Format the lines of the data below as a numbered list, skipping any blank lines, and leave the pictures out of your answer.

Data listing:
┏━━

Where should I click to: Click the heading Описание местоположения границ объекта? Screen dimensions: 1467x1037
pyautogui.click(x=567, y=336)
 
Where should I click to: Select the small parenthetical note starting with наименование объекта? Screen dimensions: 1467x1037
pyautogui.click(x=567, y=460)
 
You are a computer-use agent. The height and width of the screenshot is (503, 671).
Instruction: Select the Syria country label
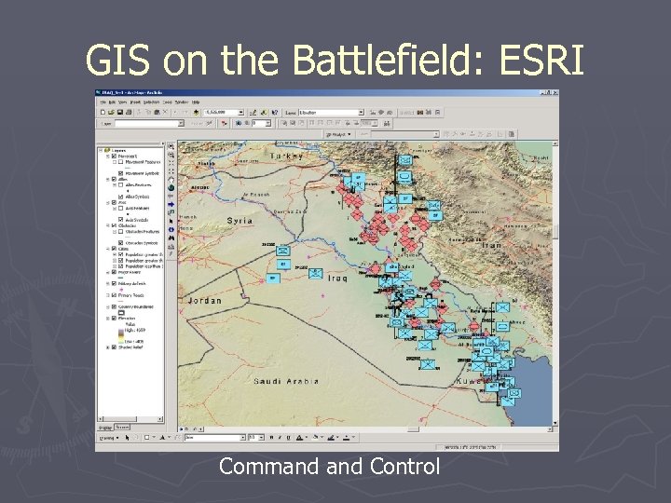coord(240,221)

┗━━

■ **RESPONSE**:
1. Where should I click to: Click the heading Описание местоположения границ объекта? Screen dimensions: 1467x1037
2. pyautogui.click(x=567, y=336)
3. Where should I click to: Select the small parenthetical note starting with наименование объекта? Screen dimensions: 1467x1037
4. pyautogui.click(x=567, y=460)
5. You are a computer-use agent. The height and width of the screenshot is (503, 671).
6. Instruction: Select the Syria country label
7. coord(240,221)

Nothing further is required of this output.